# Swedish: Vad talar svenskar? Why without article?



## gvergara

Hi

I've just come across these two questions, 

_Vad talar svenskar?_
_Vad talar engelsmän?_

and I wonder why the plural has been used without the definite article ending (_Vad talar svenskar*na*?_)... Is it because in Swedish you also use the zero article (that is, no article) before nouns when these nouns refer to a whole group? Thanks in advance

Gonzalo


----------



## Dan2

Since you obviously know English well, note that in English also one says,
_What do Swedes speak?_
without an article, when one is speaking about a group in general rather than individuals that the speaker and listener share knowledge of.

_What do the Swedes speak?_
is also possible, and has the suggestion, "You and I know that there are Swedes out there; now what do they speak?"

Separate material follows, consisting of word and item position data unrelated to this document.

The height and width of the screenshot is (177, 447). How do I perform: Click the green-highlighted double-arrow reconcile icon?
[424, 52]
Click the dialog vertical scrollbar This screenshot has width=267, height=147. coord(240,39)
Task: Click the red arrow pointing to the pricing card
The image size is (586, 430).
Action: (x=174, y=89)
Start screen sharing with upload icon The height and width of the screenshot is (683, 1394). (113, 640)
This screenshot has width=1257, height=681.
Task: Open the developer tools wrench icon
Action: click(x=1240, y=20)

For ex., suppose four friends, two Americans and two Swedes are visiting Norway.  You might ask, _about these individuals,_
_The Americans speak English to everyone - what do the Swedes speak?_
Here "the" is absolutely required.

And there's nothing special about your sample sentences:
_Dogs bark when they're hungry._ (General statement about dogs)
_The dogs bark when they're hungry._ (Statement about particular dogs that you and I know.)

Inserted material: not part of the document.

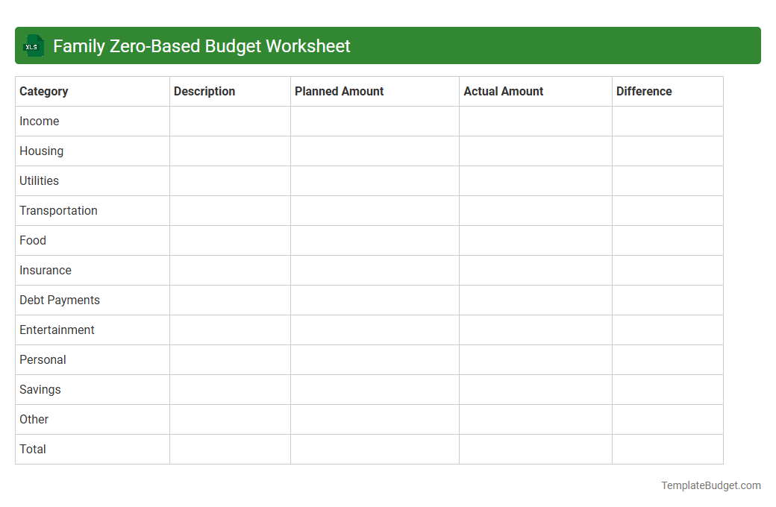Screen dimensions: 776x507
Task: Open the TemplateBudget.com link
Action: point(710,485)
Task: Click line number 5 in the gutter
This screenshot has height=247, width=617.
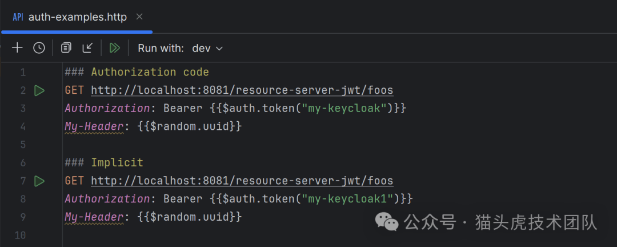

Using vs omitting the definite article will not be identical in English and Swedish, and native speakers can give you more information and say whether my English examples carry over into Swedish, but since so many people approach Swedish already having a knowledge of English, and since there seems to be a basic similarity between the two languages in terms of when definiteness is indicated, I thought the above comments would be helpful.


----------



## Renaissance man

Good points, Dan2.

Maybe it's the unusual examples that confuse you, gvergara; it's not very idiomatic to say "vad talar svenskar? A more practical question would be "Vilket språk talar svenskar?"
Compare instead the following construction:
"Vad gör svenskar på sin fritid?" 

Swedish and English share many conventions when it comes to the definite article, but differ on many areas as well, and we'll discuss those cases should the need arise


----------



## Mårran

Would it still be the same if you addressed the question to an individual who belongs to that group?

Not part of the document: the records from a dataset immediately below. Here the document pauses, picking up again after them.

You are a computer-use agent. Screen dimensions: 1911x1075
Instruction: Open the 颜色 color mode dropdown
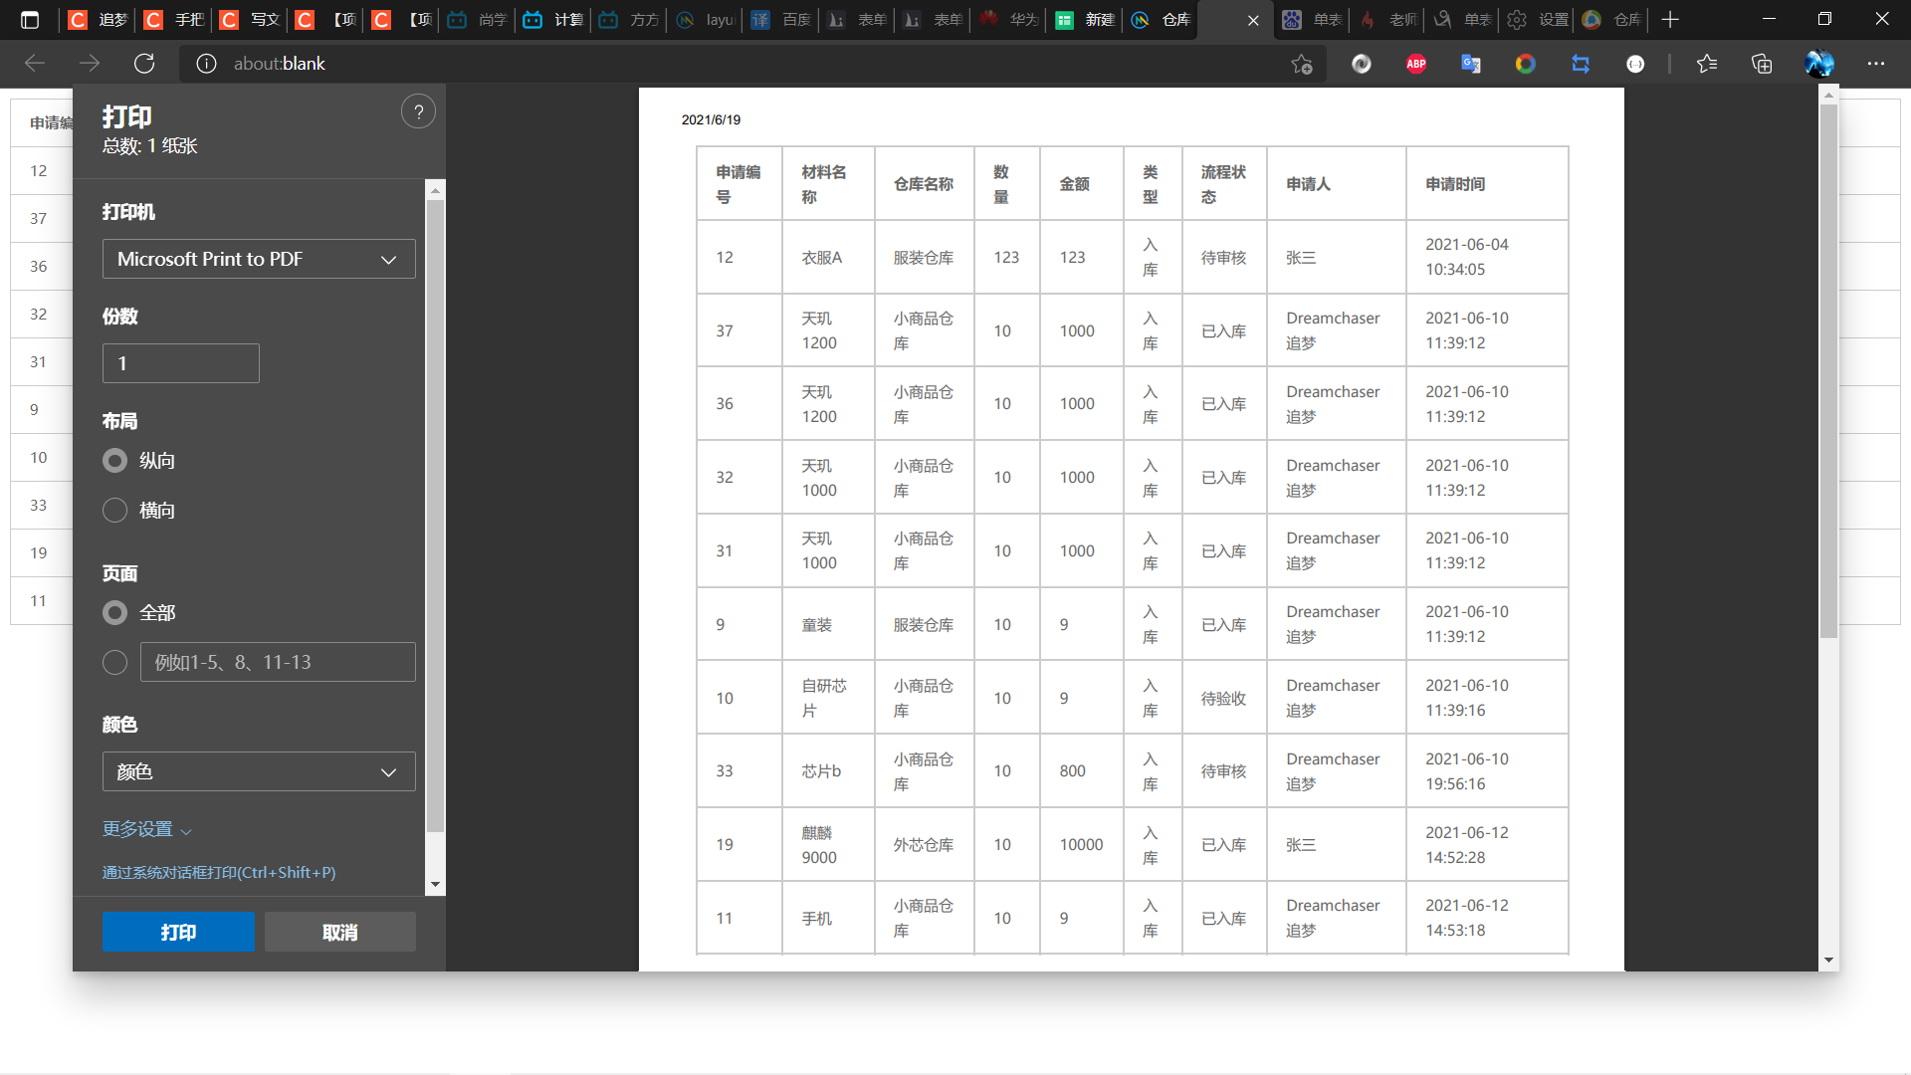tap(259, 772)
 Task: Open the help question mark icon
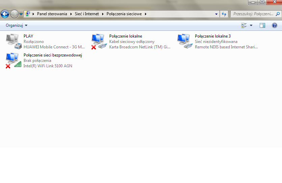[274, 25]
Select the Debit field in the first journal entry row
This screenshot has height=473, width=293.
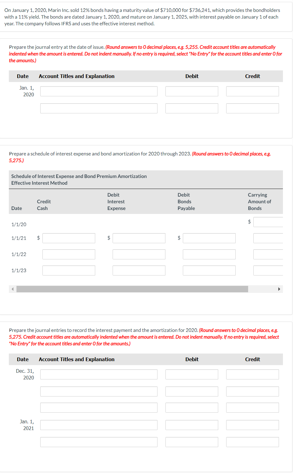pyautogui.click(x=191, y=91)
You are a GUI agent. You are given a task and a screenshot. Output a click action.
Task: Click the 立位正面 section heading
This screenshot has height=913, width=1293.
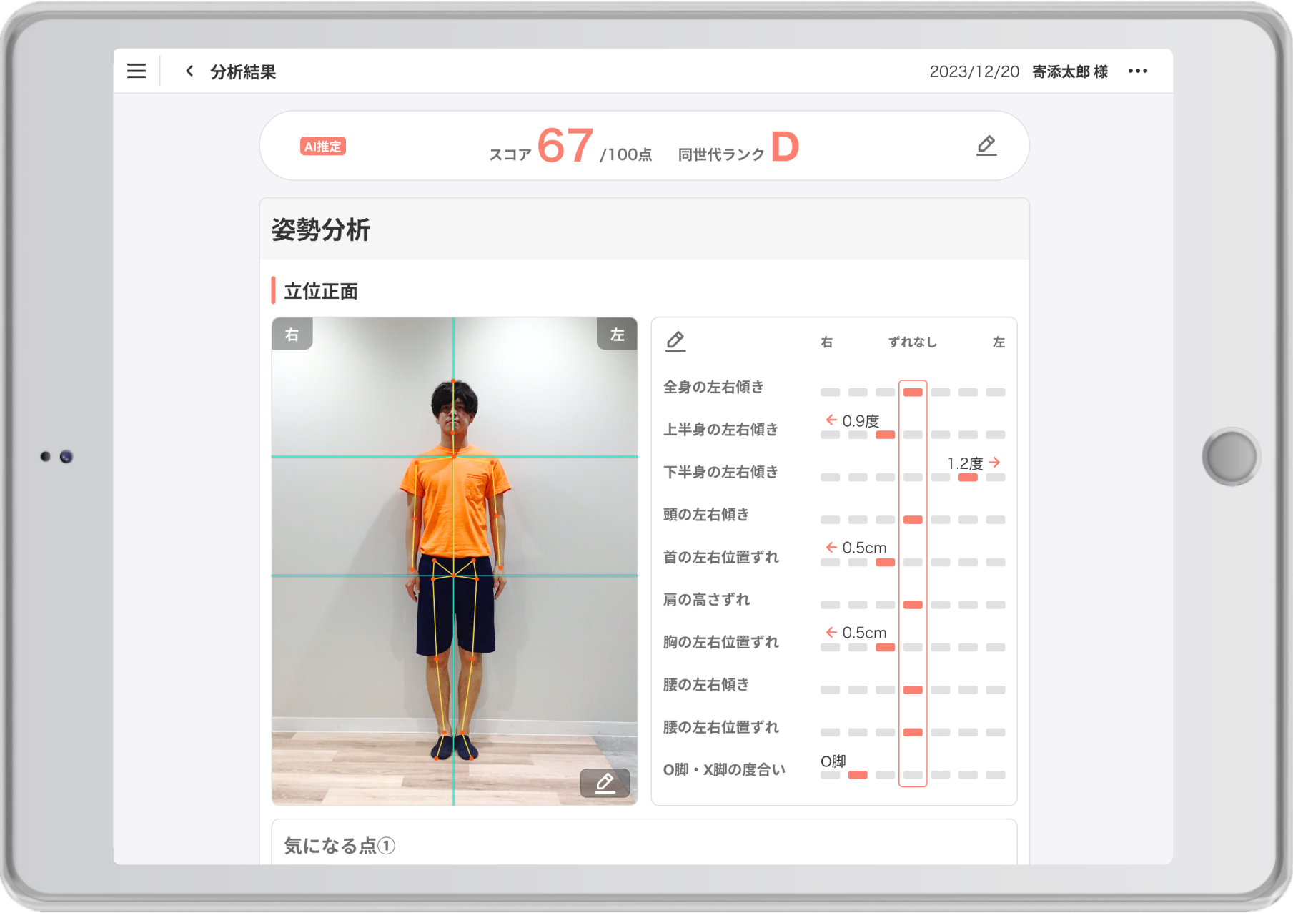[321, 291]
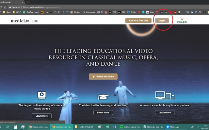This screenshot has height=130, width=209.
Task: Open the DakApp report bookmark
Action: [31, 12]
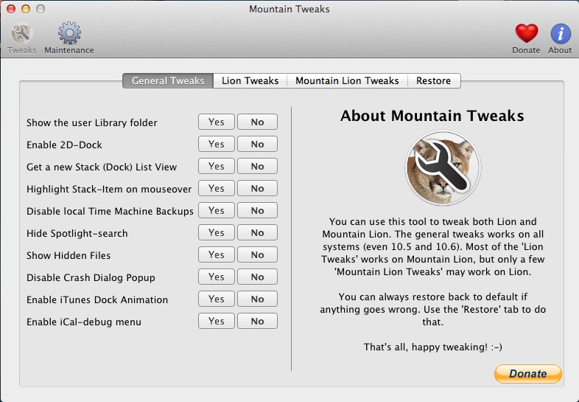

For example if I'm speaking to a Swede, should I still use the indefinite form:
_I Finland äter man memma till påsk. Vad äter svenskar/svenskarna till påsk? (=Vad äter ni till påsk?)_


----------



## AutumnOwl

Mårran said:


> Would it still be the same if you addressed the question to an individual who belongs to that group?
> 
> For example if I'm speaking to a Swede, should I still use the indefinite form:
> _I Finland äter man memma till påsk. Vad äter svenskar/svenskarna till påsk? (=Vad äter ni till påsk?)_


It would be _svenskar_, as the question could be phrased as_ Vad äter ni svenskar till påsk?_


----------



## gvergara

I'd like to take advantage of this open thread and ask you if there is an explanation (other than sheer usage) for the absence of article in the following cases

_Sten ville hälsa på formor_. (Are family names used without it?)
_Vi har en lägenhet i centrum _(Is it because of the _um ending?)

Thanks in advance, 

Gonzalo


----------



## Renaissance man

It's the same in English, Gvergara. Compare:
"Sten wanted to visit grandmother" = it is also the speaker's grandmother.
"Sten wanted to visit his grandmother" = the speaker is not related.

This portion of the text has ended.